Tiny Brontosaurus posted:

Cool, barely into page 2 and already the most pressing feminist issue is male feelings. Since icantfindname, who is on my ignore list for being a huge bigot, incidentally, has had his answer maybe he can go off and chew on it by himself and not make this thread about him any longer? Men on the internet have a habit of seeing feminism threads as female attention dispensers, and it would be cool if people didn't let that happen here.

I am an activist in real life and one of the things I talk a lot about with people out there is concrete, achievable goals. With something as huge as patriarchy that can be hard, since it permeates everything and its causes and effects can be very hard to follow out.
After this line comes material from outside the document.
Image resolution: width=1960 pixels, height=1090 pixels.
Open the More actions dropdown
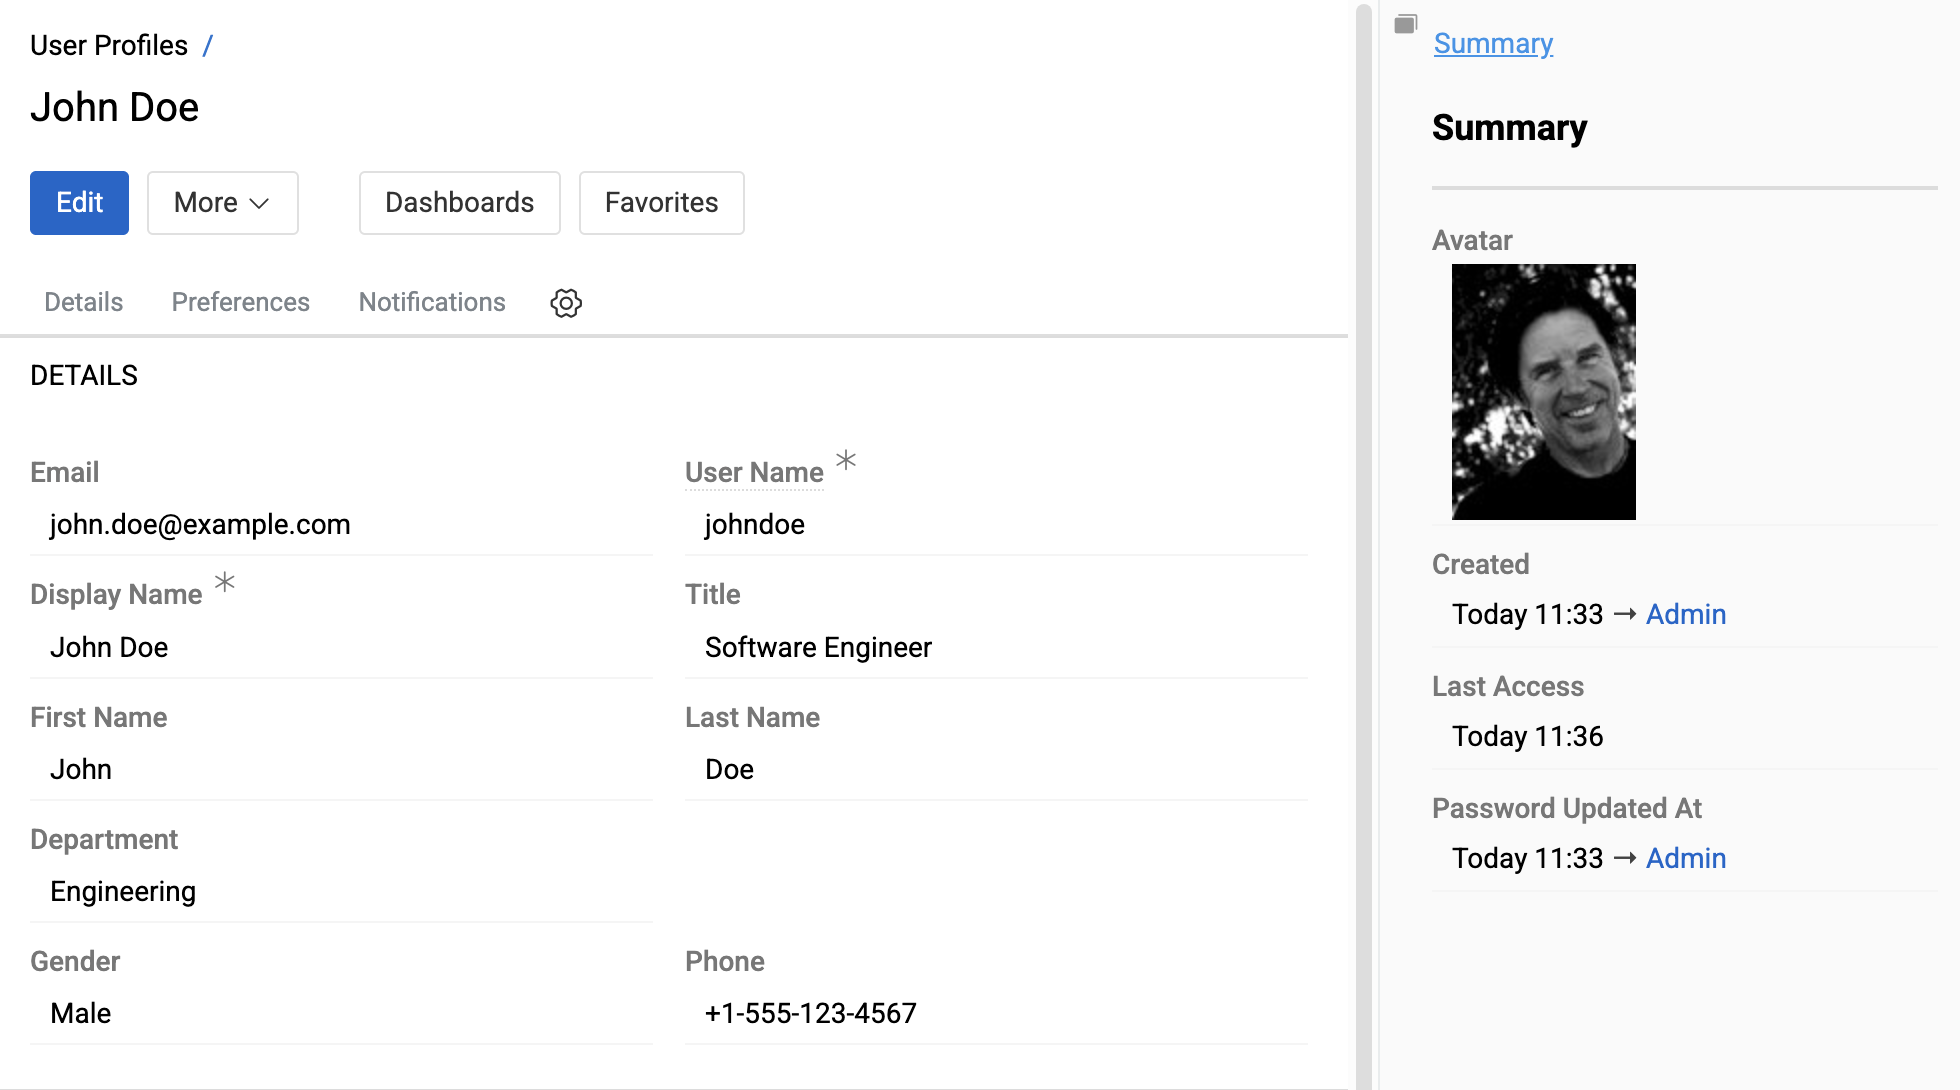click(x=222, y=203)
There's a kind of butterfly effect with societal biases - something as big as "why don't more women succeed in male-dominated fields?" is a river fed by tributaries so tiny people refuse to believe it could possibly matter, and get angry at the suggestion it does. Which is why I'd like to talk about the battlefront of my grandmother's generation of feminists, which has largely been forgotten by my own: Housework.
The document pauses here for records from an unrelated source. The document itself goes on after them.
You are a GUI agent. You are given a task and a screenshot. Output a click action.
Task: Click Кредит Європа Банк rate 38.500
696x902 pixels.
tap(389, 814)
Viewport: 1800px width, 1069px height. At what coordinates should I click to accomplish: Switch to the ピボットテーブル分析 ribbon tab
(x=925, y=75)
Ask any man who lives with a wife or girlfriend how much housework he does, and he'll usually say "about half," but taking stocks of all the domestic tasks that get done, that's almost never the case. Frequently a man is barely contributing to the work of keeping the home running at all, yet may feel his share of the chores is incredibly burdensome and he's selfless for putting up with it. Feminist men can be some of the worst offenders of this, because they know men should pull their weight, but the hidden sexism of their upbringing and their subconscious keeps them from really seeing how much work is actually done and who does it. If you ask a man about a household chore he doesn't do, he invariably says it doesn't "need" to be done - his wife or girlfriend only does it because she's so "picky," the silly woman.
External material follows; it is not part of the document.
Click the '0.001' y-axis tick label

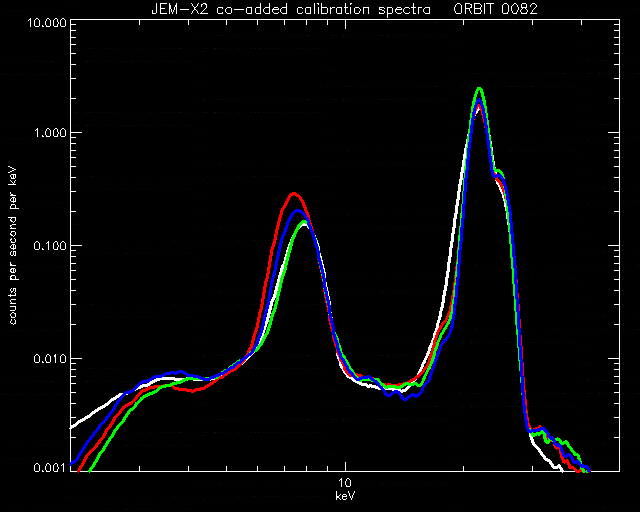pyautogui.click(x=50, y=468)
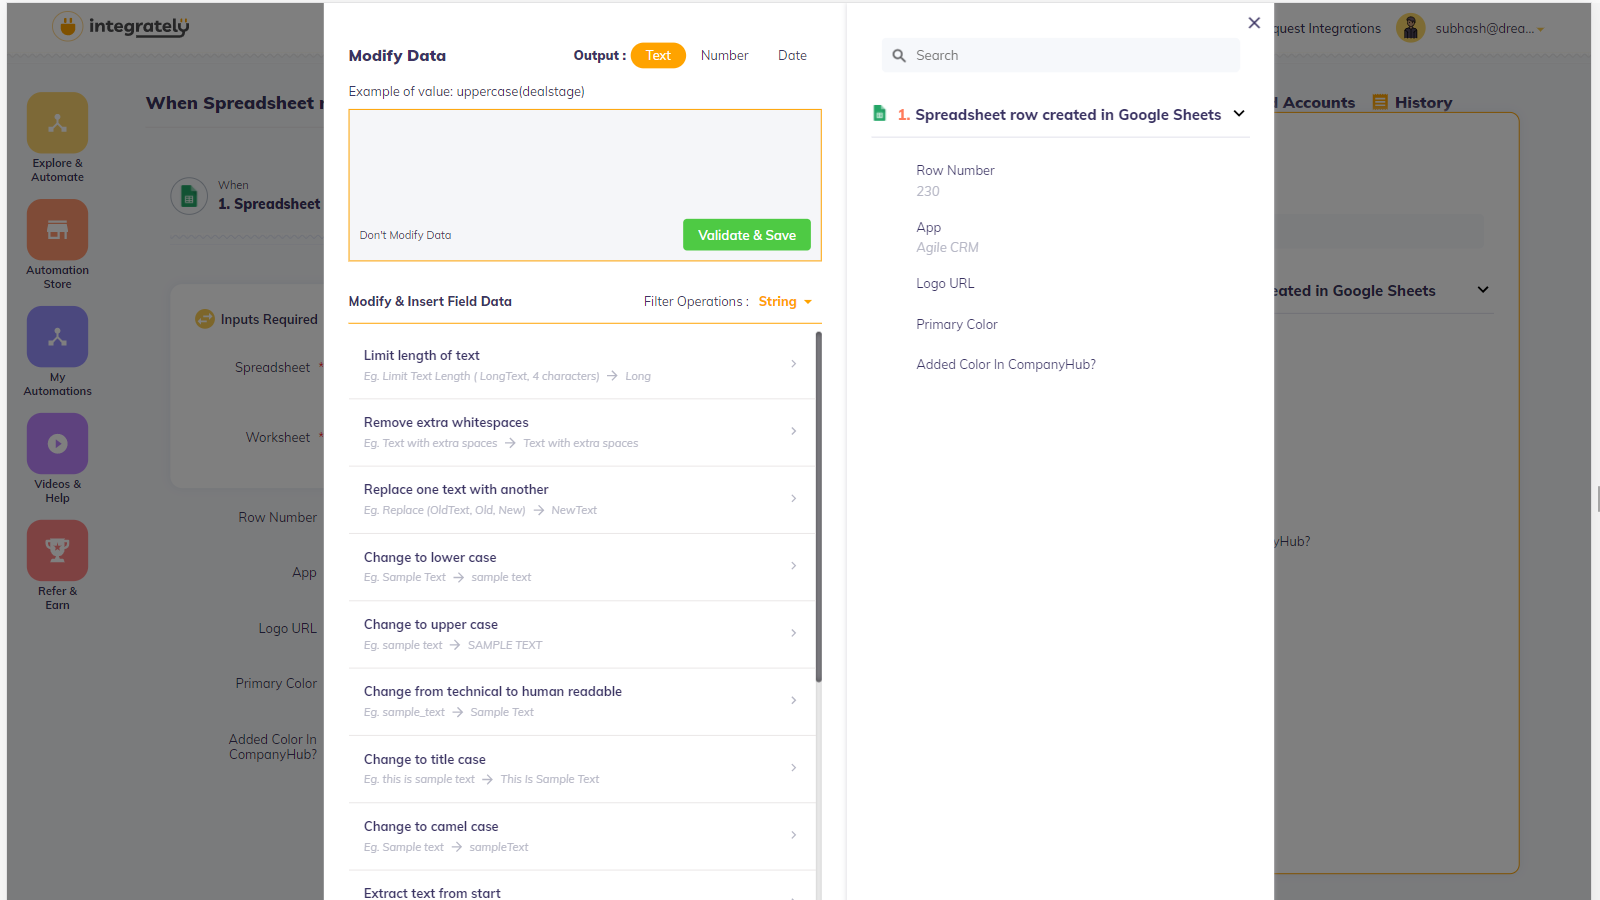Open Videos & Help icon

point(57,444)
Men tend to came the infrequent, showy tasks as their chores - cleaning the gutters might only need to be done once a year, and most importantly it's a concrete task with a satisfying finality when it's done. Not like laundry, dishes, wiping the countertops, vacuuming - a ceaseless grinding cycle of tasks that are never finished in the "don't have to do that again!" sense.

I have two articles I hope any cohabitating man will read. There's going to be some inevitable defensiveness, hysteria at being criticized, challenged, asked to think something new. Please don't post that here, it's not unique or informative, it's just growing pains you have to power through before a new idea can take roots in your brain.

Please also don't post to brag that you do, in fact, you'll have us know, contribute equally to the housework. Perhaps you even do more than the little lady! You're the one who needs to read this stuff most, because you're the one who doesn't even know all the work that needs to be done or who does it.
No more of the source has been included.